Top of Dataset records

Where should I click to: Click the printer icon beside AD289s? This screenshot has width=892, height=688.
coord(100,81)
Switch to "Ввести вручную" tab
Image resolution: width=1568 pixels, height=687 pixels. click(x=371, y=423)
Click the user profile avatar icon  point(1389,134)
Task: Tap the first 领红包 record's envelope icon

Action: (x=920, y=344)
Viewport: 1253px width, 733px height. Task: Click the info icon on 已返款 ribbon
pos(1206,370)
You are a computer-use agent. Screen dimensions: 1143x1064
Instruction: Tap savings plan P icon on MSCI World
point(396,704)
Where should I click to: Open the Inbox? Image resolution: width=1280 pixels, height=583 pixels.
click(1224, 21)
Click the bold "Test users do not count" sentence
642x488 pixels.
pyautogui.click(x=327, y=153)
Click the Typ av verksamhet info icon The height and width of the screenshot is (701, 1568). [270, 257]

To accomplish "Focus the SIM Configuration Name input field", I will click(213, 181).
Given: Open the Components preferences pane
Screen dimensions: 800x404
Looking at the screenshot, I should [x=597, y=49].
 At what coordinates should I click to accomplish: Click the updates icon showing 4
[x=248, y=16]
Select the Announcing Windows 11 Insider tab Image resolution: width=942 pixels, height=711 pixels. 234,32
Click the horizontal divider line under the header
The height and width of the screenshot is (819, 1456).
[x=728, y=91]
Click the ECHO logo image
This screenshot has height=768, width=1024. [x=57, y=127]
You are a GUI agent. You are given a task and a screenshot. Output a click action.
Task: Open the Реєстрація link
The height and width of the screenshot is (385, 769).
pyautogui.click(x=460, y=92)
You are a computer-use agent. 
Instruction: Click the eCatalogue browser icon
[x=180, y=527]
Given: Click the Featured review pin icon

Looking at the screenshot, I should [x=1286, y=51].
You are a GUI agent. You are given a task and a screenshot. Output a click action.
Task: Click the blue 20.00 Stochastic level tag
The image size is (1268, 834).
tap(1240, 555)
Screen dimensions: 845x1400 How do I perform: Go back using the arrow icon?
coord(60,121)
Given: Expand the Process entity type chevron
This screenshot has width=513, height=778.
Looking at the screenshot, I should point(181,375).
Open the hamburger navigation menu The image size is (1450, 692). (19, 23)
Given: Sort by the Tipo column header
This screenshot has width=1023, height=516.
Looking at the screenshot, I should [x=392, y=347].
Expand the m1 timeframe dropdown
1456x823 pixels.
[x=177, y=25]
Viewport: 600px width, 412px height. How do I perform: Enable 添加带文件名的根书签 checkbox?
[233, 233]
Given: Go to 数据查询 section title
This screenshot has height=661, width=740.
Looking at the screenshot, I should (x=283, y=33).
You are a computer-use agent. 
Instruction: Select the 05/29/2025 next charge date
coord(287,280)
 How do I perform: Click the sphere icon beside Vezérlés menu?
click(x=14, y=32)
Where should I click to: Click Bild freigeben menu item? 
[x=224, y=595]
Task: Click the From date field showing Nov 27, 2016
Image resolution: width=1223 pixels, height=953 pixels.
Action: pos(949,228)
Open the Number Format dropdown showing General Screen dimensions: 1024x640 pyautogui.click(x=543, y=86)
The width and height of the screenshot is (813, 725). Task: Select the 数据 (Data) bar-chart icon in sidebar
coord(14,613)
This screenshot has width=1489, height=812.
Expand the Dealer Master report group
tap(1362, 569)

Bottom of Dataset records

— What you have to do —
Extract the complete listing verbatim.

— Worked solution —
Where should I click to: Click the printer icon beside AD289s? This screenshot has width=892, height=688.
coord(100,81)
Switch to "Ввести вручную" tab
Image resolution: width=1568 pixels, height=687 pixels. click(x=371, y=423)
Click the user profile avatar icon  point(1389,134)
Task: Tap the first 领红包 record's envelope icon

Action: (x=920, y=344)
Viewport: 1253px width, 733px height. Task: Click the info icon on 已返款 ribbon
pos(1206,370)
You are a computer-use agent. Screen dimensions: 1143x1064
Instruction: Tap savings plan P icon on MSCI World
point(396,704)
Where should I click to: Open the Inbox? Image resolution: width=1280 pixels, height=583 pixels.
click(1224, 21)
Click the bold "Test users do not count" sentence
642x488 pixels.
pyautogui.click(x=327, y=153)
Click the Typ av verksamhet info icon The height and width of the screenshot is (701, 1568). [270, 257]

To accomplish "Focus the SIM Configuration Name input field", I will click(213, 181).
Given: Open the Components preferences pane
Screen dimensions: 800x404
Looking at the screenshot, I should [x=597, y=49].
 At what coordinates should I click to accomplish: Click the updates icon showing 4
[x=248, y=16]
Select the Announcing Windows 11 Insider tab Image resolution: width=942 pixels, height=711 pixels. 234,32
Click the horizontal divider line under the header
The height and width of the screenshot is (819, 1456).
[x=728, y=91]
Click the ECHO logo image
This screenshot has height=768, width=1024. [x=57, y=127]
You are a GUI agent. You are given a task and a screenshot. Output a click action.
Task: Open the Реєстрація link
The height and width of the screenshot is (385, 769).
pyautogui.click(x=460, y=92)
You are a computer-use agent. 
Instruction: Click the eCatalogue browser icon
[x=180, y=527]
Given: Click the Featured review pin icon

Looking at the screenshot, I should [x=1286, y=51].
You are a GUI agent. You are given a task and a screenshot. Output a click action.
Task: Click the blue 20.00 Stochastic level tag
The image size is (1268, 834).
tap(1240, 555)
Screen dimensions: 845x1400 How do I perform: Go back using the arrow icon?
coord(60,121)
Given: Expand the Process entity type chevron
This screenshot has width=513, height=778.
Looking at the screenshot, I should point(181,375).
Open the hamburger navigation menu The image size is (1450, 692). (19, 23)
Given: Sort by the Tipo column header
This screenshot has width=1023, height=516.
Looking at the screenshot, I should [x=392, y=347].
Expand the m1 timeframe dropdown
1456x823 pixels.
[x=177, y=25]
Viewport: 600px width, 412px height. How do I perform: Enable 添加带文件名的根书签 checkbox?
[233, 233]
Given: Go to 数据查询 section title
This screenshot has height=661, width=740.
Looking at the screenshot, I should (x=283, y=33).
You are a computer-use agent. 
Instruction: Select the 05/29/2025 next charge date
coord(287,280)
 How do I perform: Click the sphere icon beside Vezérlés menu?
click(x=14, y=32)
Where should I click to: Click Bild freigeben menu item? 
[x=224, y=595]
Task: Click the From date field showing Nov 27, 2016
Image resolution: width=1223 pixels, height=953 pixels.
Action: pos(949,228)
Open the Number Format dropdown showing General Screen dimensions: 1024x640 pyautogui.click(x=543, y=86)
The width and height of the screenshot is (813, 725). Task: Select the 数据 (Data) bar-chart icon in sidebar
coord(14,613)
This screenshot has width=1489, height=812.
Expand the Dealer Master report group
tap(1362, 569)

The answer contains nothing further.